Le papyrus, dont était extrait la paille, appartenait à la famille du Cyperus Papyrus L. qui poussait dans la région du site d’El-Omari. Cette paille de papyrus était extraite des tiges filiformes qui couronnaient les tiges du papyrus. Ces parcelles étaient séchées et se brisaient facilement pour former de la paille très fine. Ces mêmes fragments de papyrus ont été retrouvés dans les céramiques d’Héliopolis et de Méadi qui sont postérieures de cinq cents ans à celles d’El-Omari.

Quant à l’englobe et au lissage de la céramique le système classique semblait ignoré dans l’Egypte de jadis.

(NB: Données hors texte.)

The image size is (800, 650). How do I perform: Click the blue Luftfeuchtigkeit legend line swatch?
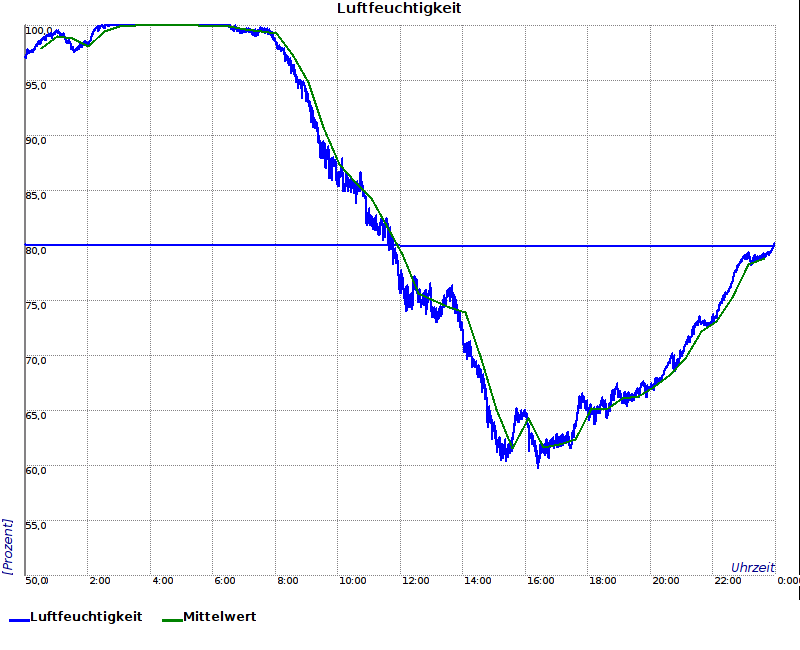coord(18,618)
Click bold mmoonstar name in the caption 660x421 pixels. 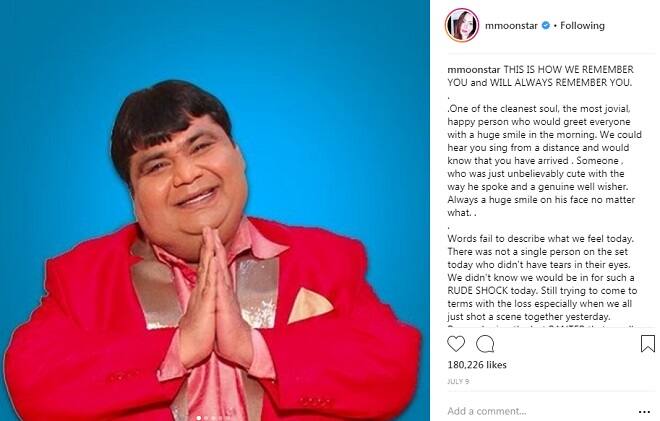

Ce système classique de l’englobe consistait en un enduit rouge ocreux, très dilué dans l’eau, ou barbotine (argile délayée pour la céramique de base), appliqué sur la surface du vase. Mais à El-Omari, le vase sec ou légèrement humide était frotté avec une pierre ocreuse, suffisamment friable pour laisser sur l’objet une trace adhérente et légèrement brillante. Le polissage était obtenu avec un caillou lisse, après la cuisson, et ce polissage rendait l’objet encore plus brillant. Ce traitement de surface contribuait aussi à renforcer l’imperméabilité du vase. Des cailloux polis ont d’ailleurs été retrouvés à El-Omari.

L’ocre provenait du Djebel Ahmar (la montagne rouge) à un quarantaine de kilomètres au nord de Hélouan, où se trouvait une industrie lithique (industrie de la pierre) semblable à celle d’El-Omari. Des meules étaient indispensables pour broyer l’ocre en quartzite rouge (grès à ciment siliceux).

Aucune trace de fours n’a été retrouvée dans la région d’El-Omari. Il devait sans doute s’agir de fosses à demi enterrées dans le sol.

Cette étude de M. Fernand Debono fait ainsi remonter l’art de la céramique bien avant les premières dynasties pharaoniques en Egypte. Cette industrie de la céramique existe toujours dans le pays, mais avec des systèmes très perfectionnés dans quelques usines, comme à Kom Ouchim au Fayoum, et suivant toujours les mêmes étapes de production: fabrication de la pâte, coloriage, lissage, vernissage, cuisson et finition. Se référer aux Cahiers de la céramique égyptienne, tome 3, 1992).